We all remember what happened in 2016. Clinton’s relatively minor shortcomings over issues like her speech transcripts and, oh yes, her emails were covered as though they were the equivalent of Trump’s stream of racist outbursts, revelations about his corrupt foundation and his boasts, caught on tape, that he had sexually assaulted women.

In his definitive study of how the media performed during the 2016 campaign, the political scientist Thomas E. Patterson of the Harvard Kennedy School wrote that “indiscriminate criticism has the effect of blurring important distinctions. Were the allegations surrounding Clinton of the same order of magnitude as those surrounding Trump? It’s a question that journalists made no serious effort to answer during the 2016 campaign. They reported all the ugly stuff they could find, and left it to the voters to decide what to make of it.”

(Incidentally, Patterson has a new book out called “Is the Republican Party Destroying Itself?” Spoiler alert: He thinks the answer is “yes.”)

Unfortunately, we may be seeing the same thing happen again. Yes, the media showed some restraint in covering Tara Reade’s allegations of sexual assault against Biden, with Politico and the PBS NewsHour doing an especially good job of reporting problems with her credibility. But the smear lingers — despite Biden’s denial, and despite the 25 women who’ve accused Trump of similar and worse misconduct.

The media have risen to the bait regarding Trump’s claims that there was something called an “Obamagate” scandal in 2016. Although Trump hasn’t bothered to flesh it out, it appears to be based on his fury that his campaign’s well-documented ties to Russian interests (see thisthis and this) were the subject of an FBI investigation.

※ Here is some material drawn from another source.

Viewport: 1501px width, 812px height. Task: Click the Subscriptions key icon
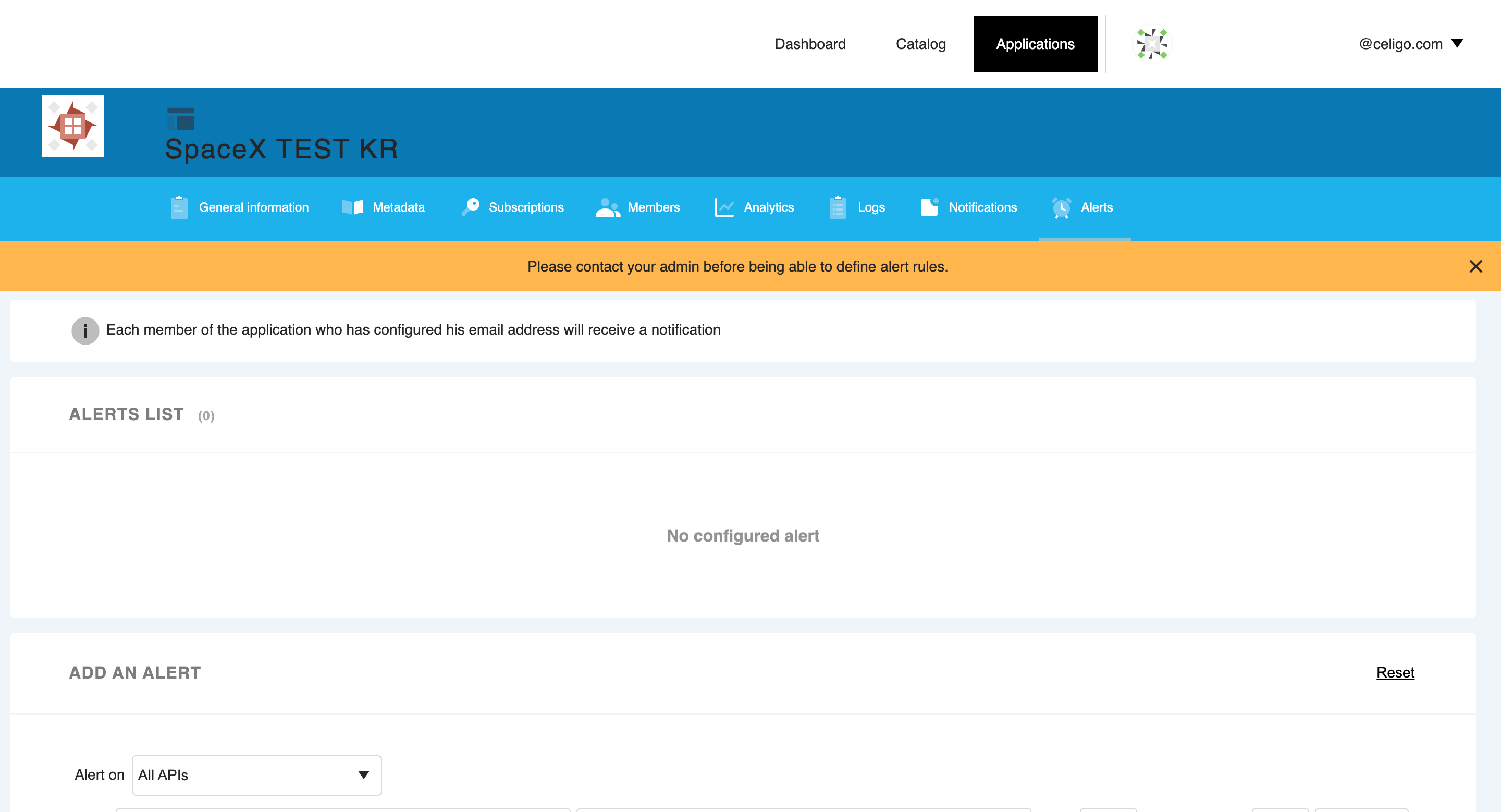point(469,207)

“It’s becoming clear that journalists never fully reckoned with the mistakes of 2016 campaign coverage,” wrote Washington Post media columnist Margaret Sullivan recently. “We know this because they seem poised to repeat them.”

And look at what happened over the weekend. Biden had to apologize for joking with the African American radio host Charlamagne Tha God that “you ain’t black” if he was still trying to decide between him and Trump.

Trump, meanwhile, went off on a sociopathic bender, retweeting attacks on Hillary Clinton (a “skank”), House Speaker Nancy Pelosi (a drunk), Democratic vice-presidential hopeful Stacey Abrams (she’s fat) and repeating his nauseating and utterly false innuendo that MSNBC host Joe Scarborough murdered a female staff member when he was a congressman in 2001.

Guess which story got more attention? To be fair, the press did take note that Trump went golfing and made no mention of the COVID pandemic as the U.S. death toll neared 100,000. But by every indication, it seems that Biden is going to be held to a more stringent standard — and his lead in the polls may have something to do with it.

What would better coverage look like?

First, the media should ignore the polls — not all the time, but most of the time. And they certainly shouldn’t decide who deserves the hairy eyeball on the basis of who’s ahead and who’s behind.

Second, the political press should report on what really matters. Gaffes, of which Biden will make plenty, are worth a tweet, maybe. Phony scandals ginned up by an increasingly desperate president and his supporters should get less than that.

Instead, the press should focus on offering an honest, fair-minded appraisal of the candidates’ character, leadership abilities and experience. And that coverage should look the same no matter who’s ahead or by how much.

Because we all know that regardless of what the polls and the models say, either candidate could win.